Anti-Glutamate Receptor Epsilon 2 Autoantibodies in Patients with Creutzfeldt-Jakob Disease (S57.002)

Abstract

Objective: We investigated the association of Creutzfeldt-Jakob disease (CJD) and antibodies against NMDA-type glutamate receptor e2 (GluRe2, also called as NR2B or GluN2B). Background CJD is not completely related to immunological responses. However, immune abnormalities such as elevated pro- and anti-inflammatory cytokines have been reported in patients with CJD, warranting investigation of the immunological aspects of this disease. Furthemore, the clinical features of CJD can resemble those of autoimmune limbic encephalitis with autoantibodies, such as antibodies against GluRe2. Design/Methods: Thirteen patients who met the World Health Organization criteria for CJD and were admitted to our hospitals between January 2004 and December 2010 were enrolled in this study. Patients with autoimmune limbic encephalitis were enrolled as disease controls. We performed immunohistochemical analysis using rat brain and polyclonal anti-GluRe2 IgG to examine whether the sera from patients with CJD contained antibodies to GluRe2. Then, we measured the titers of antibodies against the extracellular or intracellular domains of GluRe2 in the sera or CSF using a conventional enzyme-linked immunosorbent assay. We compared the titers of the antibodies among the control, limbic encephalitis, and CJD cases. Results: Patients9 sera reacted with neural components of the rat hippocampus, and the reactivity corresponded to GluRe2 expression. The titers of anti-GluRe2 antibodies were elevated significantly in the sera and CSF of CJD patients. There were trends toward higher values in CJD than in encephalitis, although the differences were not significant.
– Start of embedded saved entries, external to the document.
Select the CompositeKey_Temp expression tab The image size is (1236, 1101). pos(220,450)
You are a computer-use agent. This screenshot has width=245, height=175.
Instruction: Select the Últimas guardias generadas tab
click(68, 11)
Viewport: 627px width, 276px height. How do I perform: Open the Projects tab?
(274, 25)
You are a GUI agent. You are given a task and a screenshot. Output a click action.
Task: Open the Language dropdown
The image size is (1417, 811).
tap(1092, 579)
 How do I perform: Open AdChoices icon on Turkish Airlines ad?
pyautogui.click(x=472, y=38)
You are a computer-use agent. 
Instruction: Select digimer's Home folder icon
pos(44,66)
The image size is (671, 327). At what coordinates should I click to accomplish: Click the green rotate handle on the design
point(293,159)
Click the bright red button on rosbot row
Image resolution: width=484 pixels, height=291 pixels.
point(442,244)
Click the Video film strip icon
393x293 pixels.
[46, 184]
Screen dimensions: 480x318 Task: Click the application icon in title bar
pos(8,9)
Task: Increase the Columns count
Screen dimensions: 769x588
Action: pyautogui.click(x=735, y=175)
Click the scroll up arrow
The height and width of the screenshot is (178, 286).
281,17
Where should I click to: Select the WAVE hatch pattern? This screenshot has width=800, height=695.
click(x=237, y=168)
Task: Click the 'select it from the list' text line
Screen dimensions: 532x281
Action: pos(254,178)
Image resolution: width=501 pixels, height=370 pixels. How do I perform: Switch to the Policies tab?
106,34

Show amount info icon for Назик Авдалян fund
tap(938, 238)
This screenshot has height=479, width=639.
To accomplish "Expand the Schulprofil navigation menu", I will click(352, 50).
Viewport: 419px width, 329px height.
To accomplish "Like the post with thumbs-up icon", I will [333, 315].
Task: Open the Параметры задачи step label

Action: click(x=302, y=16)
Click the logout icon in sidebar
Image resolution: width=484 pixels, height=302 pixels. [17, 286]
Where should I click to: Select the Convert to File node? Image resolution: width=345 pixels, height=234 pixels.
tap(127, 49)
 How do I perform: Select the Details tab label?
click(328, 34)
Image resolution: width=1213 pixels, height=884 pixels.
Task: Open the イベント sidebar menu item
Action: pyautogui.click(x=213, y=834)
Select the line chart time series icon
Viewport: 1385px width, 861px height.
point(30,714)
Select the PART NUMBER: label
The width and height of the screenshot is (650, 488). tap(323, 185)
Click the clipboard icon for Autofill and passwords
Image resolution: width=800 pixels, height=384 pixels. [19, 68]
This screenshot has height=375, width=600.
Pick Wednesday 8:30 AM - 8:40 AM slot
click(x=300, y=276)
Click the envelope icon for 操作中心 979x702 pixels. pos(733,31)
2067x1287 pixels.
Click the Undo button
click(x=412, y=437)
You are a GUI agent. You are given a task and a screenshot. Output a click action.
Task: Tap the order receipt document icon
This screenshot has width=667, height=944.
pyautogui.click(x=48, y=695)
Conclusions: We detected antibodies to NMDA-type GluRe2 in patients with CJD. Our results facilitate the recognition of immune responses in CJD, and suggested a partly shared pathomechanism between CJD and autoimmune encephalitis. Supported by: Grants-in-Aid from the Research Committee of Prion Disease and Slow Virus Infection, the Ministry of Health, Labour and Welfare of Japan; Health and Labour Sciences Research Grants for Research on Psychiatry and Neurological Diseases and Mental Health. Disclosure: Dr. Fujita has nothing to disclose. Dr. Yuasa has nothing to disclose. Dr. Takahashi has nothing to disclose. Dr. Sako has nothing to disclose. Dr. Izumi has nothing to disclose. Dr. Kaji has nothing to disclose.